Cuando el niño finalmente pronunció sus primeras palabras, uno de los consejeros llamó a una reunión urgente para informar al rey. Al entrar, el rey impuso una nueva condición: el niño debía poder sostener un escudo para demostrar que siempre protegería los intereses del pueblo. Los consejeros se miraron entre ellos, dudando de que el rey cumpliera su promesa.

Los soldados cercanos al rey hicieron todo lo posible para que el niño levantara un escudo, incluso crearon escudos especialmente ligeros para él. Cuando finalmente lo lograron, el rey impuso otra condición: el heredero debía ser capaz de levantar una espada para demostrar que podría defender al reino.

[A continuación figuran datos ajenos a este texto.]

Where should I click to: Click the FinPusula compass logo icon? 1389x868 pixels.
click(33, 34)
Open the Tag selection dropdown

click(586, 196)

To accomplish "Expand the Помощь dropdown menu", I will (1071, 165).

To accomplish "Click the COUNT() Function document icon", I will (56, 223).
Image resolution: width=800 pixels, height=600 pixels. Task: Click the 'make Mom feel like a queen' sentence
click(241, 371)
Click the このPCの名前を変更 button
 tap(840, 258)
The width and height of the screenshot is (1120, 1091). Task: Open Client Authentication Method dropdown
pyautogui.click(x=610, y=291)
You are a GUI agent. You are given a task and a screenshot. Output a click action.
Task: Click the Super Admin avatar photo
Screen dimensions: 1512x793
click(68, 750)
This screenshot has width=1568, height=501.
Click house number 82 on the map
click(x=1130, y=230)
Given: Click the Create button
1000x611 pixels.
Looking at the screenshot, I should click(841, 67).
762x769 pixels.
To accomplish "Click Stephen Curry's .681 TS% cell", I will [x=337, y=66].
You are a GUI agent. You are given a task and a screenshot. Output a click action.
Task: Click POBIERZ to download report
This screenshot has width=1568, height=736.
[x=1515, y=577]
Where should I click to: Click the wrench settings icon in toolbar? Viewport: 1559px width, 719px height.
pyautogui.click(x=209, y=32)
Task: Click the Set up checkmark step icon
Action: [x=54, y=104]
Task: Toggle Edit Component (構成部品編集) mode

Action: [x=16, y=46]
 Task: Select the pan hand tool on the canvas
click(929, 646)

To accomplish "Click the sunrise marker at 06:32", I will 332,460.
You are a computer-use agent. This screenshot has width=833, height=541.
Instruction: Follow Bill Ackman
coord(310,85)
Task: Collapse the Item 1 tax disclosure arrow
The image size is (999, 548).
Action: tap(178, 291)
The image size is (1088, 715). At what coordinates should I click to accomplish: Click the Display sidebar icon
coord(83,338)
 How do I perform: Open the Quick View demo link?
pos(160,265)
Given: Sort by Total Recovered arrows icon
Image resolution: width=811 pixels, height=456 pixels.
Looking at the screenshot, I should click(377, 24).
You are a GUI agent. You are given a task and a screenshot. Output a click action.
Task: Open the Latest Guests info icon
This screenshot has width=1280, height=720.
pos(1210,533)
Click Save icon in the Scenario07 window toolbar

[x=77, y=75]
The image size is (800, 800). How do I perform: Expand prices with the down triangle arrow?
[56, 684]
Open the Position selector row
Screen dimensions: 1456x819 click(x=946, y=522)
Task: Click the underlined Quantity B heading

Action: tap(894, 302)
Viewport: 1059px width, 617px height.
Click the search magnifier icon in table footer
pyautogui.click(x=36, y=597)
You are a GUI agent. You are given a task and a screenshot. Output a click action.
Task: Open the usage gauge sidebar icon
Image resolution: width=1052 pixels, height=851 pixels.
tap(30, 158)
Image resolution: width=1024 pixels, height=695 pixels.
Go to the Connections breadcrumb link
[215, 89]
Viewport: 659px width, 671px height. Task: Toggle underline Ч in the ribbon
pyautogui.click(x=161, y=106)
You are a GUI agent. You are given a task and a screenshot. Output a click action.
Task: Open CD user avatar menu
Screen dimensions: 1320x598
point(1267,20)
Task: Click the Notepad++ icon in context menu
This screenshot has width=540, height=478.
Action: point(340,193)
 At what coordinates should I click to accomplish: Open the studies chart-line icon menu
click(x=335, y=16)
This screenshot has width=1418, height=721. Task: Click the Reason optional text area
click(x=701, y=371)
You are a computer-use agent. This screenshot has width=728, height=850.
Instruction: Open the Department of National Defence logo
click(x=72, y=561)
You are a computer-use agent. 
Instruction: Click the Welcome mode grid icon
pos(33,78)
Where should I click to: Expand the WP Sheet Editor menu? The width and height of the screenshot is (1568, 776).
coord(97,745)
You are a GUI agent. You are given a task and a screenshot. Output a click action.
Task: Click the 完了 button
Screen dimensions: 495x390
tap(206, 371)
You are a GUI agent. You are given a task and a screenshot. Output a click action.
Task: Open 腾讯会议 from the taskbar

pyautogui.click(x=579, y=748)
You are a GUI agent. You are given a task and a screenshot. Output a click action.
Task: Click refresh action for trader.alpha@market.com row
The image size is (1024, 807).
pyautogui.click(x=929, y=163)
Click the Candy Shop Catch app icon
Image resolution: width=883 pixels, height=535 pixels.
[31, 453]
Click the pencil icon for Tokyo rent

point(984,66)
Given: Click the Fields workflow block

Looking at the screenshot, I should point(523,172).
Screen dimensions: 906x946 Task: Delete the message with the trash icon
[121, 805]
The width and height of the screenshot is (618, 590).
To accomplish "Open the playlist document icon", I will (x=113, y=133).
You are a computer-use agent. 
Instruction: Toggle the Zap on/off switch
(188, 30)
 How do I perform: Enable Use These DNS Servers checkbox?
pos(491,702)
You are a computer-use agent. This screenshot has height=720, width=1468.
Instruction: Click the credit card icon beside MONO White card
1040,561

Los consejeros, frustrados por las continuas demoras, proporcionaron una espada liviana, una armadura resistente pero liviana, un arco con su aljaba llena de flechas y todo lo necesario para que un niño de siete años pudiera usarlo. El rey percibió que esto se hacía para evitar más postergaciones de la guerra.

Un día, preocupado, el rey Fazor se acercó a su esposa y le explicó la situación: ya no podía aplazar más la inevitable realidad de la guerra. Su esposa lo consoló y le dio su consentimiento para hacer lo que considerara mejor para el reino y la familia. Fue a hablar con su hijo, quien lo abrazó con cariño y le demostró su amor. El rey admiró a su hijo y tomó una decisión.

En la siguiente reunión del consejo, el rey Fazor llegó con sus héroes, todos listos para la batalla. Golpeó la mesa y declaró: "Es hora de cumplir mi juramento. Agradezco a todos ustedes por recordarme esta promesa. Ahora que tengo al heredero que tanto anhelé, recuerdo que juré defender los derechos del reino y luchar contra quienes los amenacen". En ese momento, se escuchó el sonido de espadas desenvainándose, y sin previo aviso, las cabezas de los consejeros rodaron por el suelo.

El niño nunca creció, y el rey nunca fue a la guerra."